Frank Robotham, Director of Marketing for the Mersey Docks and Harbour Company - part of Peel Ports Group - said the service represented three key areas of significance to Liverpool.
"It builds upon Liverpool's position as the UK's major gateway for container trade with North America," he explained. "It strengthens ties between the twinned cities by forging an important relationship with one of the world's leading container shipping lines which has its head office in Shanghai, and it is the first deepsea mainline service to be offered out of Liverpool by CMA CGM - ranked third among the world's container shipping lines - which already operates a string of shortsea and feeder services from the port."
Liverpool handles more container trade with the United States and Canada than any other UK port and is the major British port for freight crossing the Irish Sea.
Mr Robotham said the new trans-Atlantic service would provide shippers in both the UK and Ireland with a new link into the South Eastern Seaboard of the United States, a market previously only served by shipping lines operating out of UK south coast ports.
"By nominating Liverpool as the last port out of Europe, the new service is providing a very fast and regular transit for trade moving in significant volumes between the UK and Ireland into the Charleston region of the US," he added. "We are delighted that China Shipping and CMA CGM have recognised the commercial advantages Liverpool offers to trade with North America."
The new service will be the fifth operated out of the Seaforth Container Terminal by the CMA CGM group, which has its UK head office in Liverpool.
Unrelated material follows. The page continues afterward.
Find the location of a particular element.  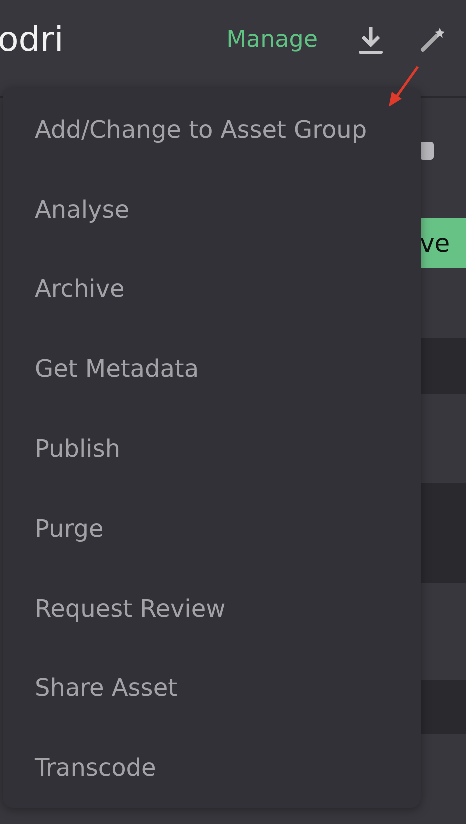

The group's other container services out of the port are the weekly deepsea feeder link with its North European hub at Le Havre and three weekly services to the Iberian Peninsula under the MACANDREWS flag.
The Mersey Docks and Harbour Company has applied for a Harbour Revision Order to enable the development of an £80 million container terminal on the River Mersey. The scheme is being undertaken in anticipation of the introduction of post Panamax container ships on the North Atlantic and further expansion of Liverpool's total container trade which is now at record levels of more than 600,000 teus a year.